Parotidomegalia.- O aumento de tamaño de la glándula parótida. Dentro del Síndrome de Sjörgren (SS) es una señal muy sugerente para los adolescentes o jóvenes. Sin duda es una manifestación muy precoz que puede abarcar infecciones, obturación de conductos salivales, sialoadenitis (inflamación de glándulas salivales) y hasta tumores.

Vasculitis cutánea.- Puede ser un síntoma que aparezca desde la juventud, siendo más afectadas las extremidades inferiores, aunque también puede venir precedida de una crioglobulinemia asociada (enfermedad de la sangre por acumulación de criogobulinas).
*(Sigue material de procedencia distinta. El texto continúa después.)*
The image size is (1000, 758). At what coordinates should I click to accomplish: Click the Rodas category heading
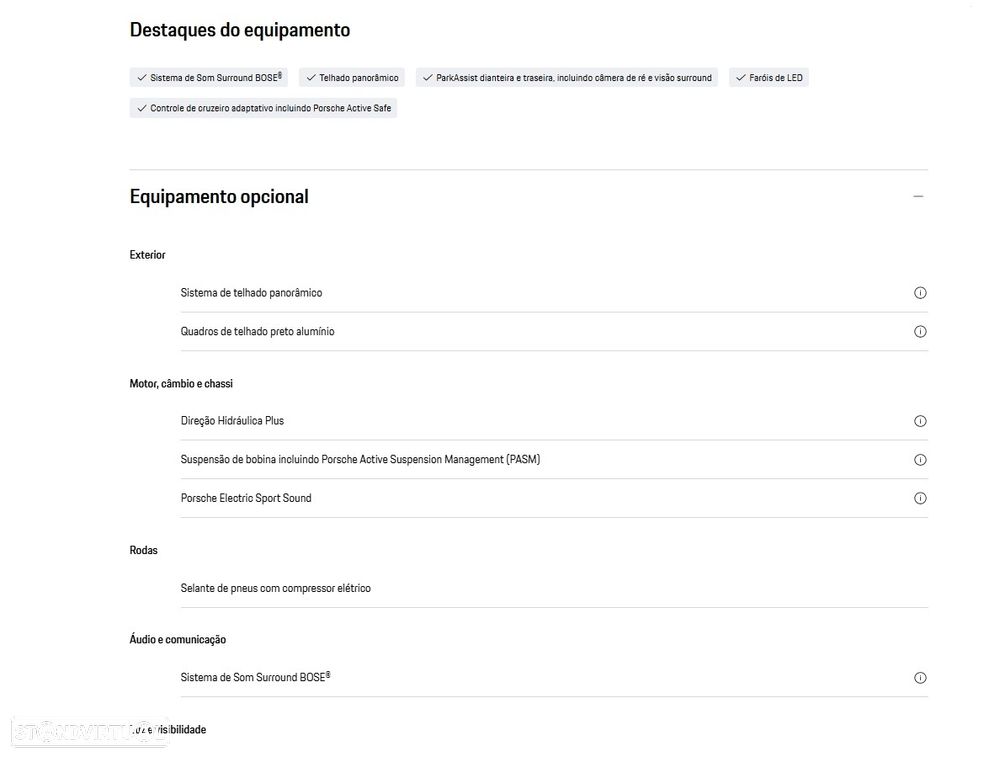(143, 550)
Fibrosis pulmonar.- Es la cicatrización de los tejidos profundos de los pulmones hasta que dicho tejido se endurece y se engrosa. Por lo regular aparecerán afecciones en los bronquios o los alvéolos.

Otra manifestaciones clínicas pueden ser: Síndrome febril (elevación de temperatura corporal de manera espontánea y excesiva); afectación articular; neuropatía periférica (afectación del sistema nervioso periférico).

Afectación de pare craneales; fenómeno de Raynaud (espasmos vasculares causados por algunas emociones fuertes o climas gélidos); eritema anular (lesión en la piel poco común y hasta algo desconocida); afección renal (afectación en los túbulos renales); afección cardiaca (derrame pericárdico o miocarditis autoinmune); sordera neurosensorial (daño a las células especiales o fibras nerviosas del oído interno).

En el SS los especialistas tienen que tener sospechas en todo momento al menor signo de xerostomía (sequedad oral) o queratoconjuntivitis seca u otras manifestaciones antes mencionadas, o en pacientes con afecciones en la glándula, de esa manera se podrá prever con anticipación el SS.

Al tener una sospecha del SS se deberán concretar tres importantes pasos: El primero es diagnosticar el síndrome seco, pero para estar seguros los síntomas que se manifiesten tienen que durar al menos tres meses, descartando siempre las causas farmacológicas.

El segundo es tratar de encontrar indicios de queratoconjuntivitis seca y disfunción de las glándulas de la saliva. El tercero es el diagnóstico de la enfermedad autoinmune con los debidos cuadros inmunológicos o biopsias de las glándulas salivales menores.

Hay diversas medidas generales para el tratamiento de la sequedad o el Síndrome de Sjörgren como:

Para tratar las mucosas.- Utilizar suero fisiológico para lavados nasales y pomadas especiales hidratantes, es de suma importancia mantener las cavidades nasales húmedas e hidratadas, en ese sentido sería una buena idea contar con algún dispositivo humidificador. En caso de sequedad vaginal los expertos recomiendan lubricantes o aceites que no tengan antisépticos para quitar la molesta irritación.

Tratamiento en alteraciones extraglandulares.- Para las artralgias (dolor de articulaciones) solo se necesitará de reposo y un gramo de paracetamol cada 8 horas. Para artritis un antiinflamatorio no esteroideo como el ibuprofeno, glucocorticoides a dosis menores, antimaláricos y metotrexato.

Para afecciones pulmonares.- Acetilcisteína, prednisona, Glucocorticoides y beta-2, siendo éstos dos últimos para inhalarse en caso de que sea una afección crónica.

Afecciones hepáticas.- Prednisona, e incluso en casos crónicos se usará interferón y ribavirina.

Para el lupus cutáneo lo mejor son los antimaláricos y coricoides orales. Para el fenómeno de Raynaud, protección contra el frío, fármacos vasodilatadores. Iloprost o bosentán para casos isquémicos graves.

Afección del sistema nervioso, glucocorticoides orales, inmunodepresores, micofenolato. Afectación muscular, glucocorticoides, metotrexato, ciclofosfamida, aziotropina, entre otros. Afectación renal, reposición de iones, corticoides, o inmunodepresores.

Es esencial acudir con el especialista indicado en caso de que se presenten cualquiera de los síntomas antes mencionados, y a su vez no descartar métodos más simples pero efectivos, lo importante es tratar la enfermedad y sentirnos lo más aliviados posible.